What is expected: Up to and including the line that contains "Click the color", reproduce every line exactly, beginning with the first line below.

+++ Extracted material +++

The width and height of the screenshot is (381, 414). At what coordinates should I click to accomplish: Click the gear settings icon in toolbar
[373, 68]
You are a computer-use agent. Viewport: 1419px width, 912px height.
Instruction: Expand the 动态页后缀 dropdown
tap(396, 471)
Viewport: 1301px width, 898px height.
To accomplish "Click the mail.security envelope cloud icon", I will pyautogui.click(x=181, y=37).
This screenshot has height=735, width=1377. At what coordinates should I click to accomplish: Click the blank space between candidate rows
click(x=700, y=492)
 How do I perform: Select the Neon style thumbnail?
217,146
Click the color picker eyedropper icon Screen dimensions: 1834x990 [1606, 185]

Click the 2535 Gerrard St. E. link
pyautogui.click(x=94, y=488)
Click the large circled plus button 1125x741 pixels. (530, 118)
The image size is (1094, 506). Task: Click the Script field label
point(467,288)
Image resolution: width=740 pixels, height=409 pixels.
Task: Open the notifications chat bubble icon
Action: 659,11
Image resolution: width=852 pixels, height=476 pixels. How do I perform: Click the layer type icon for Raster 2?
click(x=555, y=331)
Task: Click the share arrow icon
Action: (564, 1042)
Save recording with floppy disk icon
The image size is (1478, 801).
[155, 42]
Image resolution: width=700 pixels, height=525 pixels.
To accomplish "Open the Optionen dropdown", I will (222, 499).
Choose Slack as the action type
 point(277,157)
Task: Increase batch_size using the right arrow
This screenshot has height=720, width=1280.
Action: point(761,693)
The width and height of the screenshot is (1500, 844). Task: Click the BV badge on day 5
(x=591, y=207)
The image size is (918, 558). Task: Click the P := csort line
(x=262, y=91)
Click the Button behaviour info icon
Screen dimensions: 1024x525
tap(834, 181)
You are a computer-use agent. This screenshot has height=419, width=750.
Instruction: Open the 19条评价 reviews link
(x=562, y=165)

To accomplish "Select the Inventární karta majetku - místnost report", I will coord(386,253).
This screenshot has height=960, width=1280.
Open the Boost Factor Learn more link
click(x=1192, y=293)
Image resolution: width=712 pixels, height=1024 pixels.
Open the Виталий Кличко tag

+++

Solution to the problem:
The width and height of the screenshot is (381, 414). At what coordinates should I click to accomplish: Click the gear settings icon in toolbar
[373, 68]
You are a computer-use agent. Viewport: 1419px width, 912px height.
Instruction: Expand the 动态页后缀 dropdown
tap(396, 471)
Viewport: 1301px width, 898px height.
To accomplish "Click the mail.security envelope cloud icon", I will pyautogui.click(x=181, y=37).
This screenshot has height=735, width=1377. At what coordinates should I click to accomplish: Click the blank space between candidate rows
click(x=700, y=492)
 How do I perform: Select the Neon style thumbnail?
217,146
Click the color picker eyedropper icon Screen dimensions: 1834x990 [1606, 185]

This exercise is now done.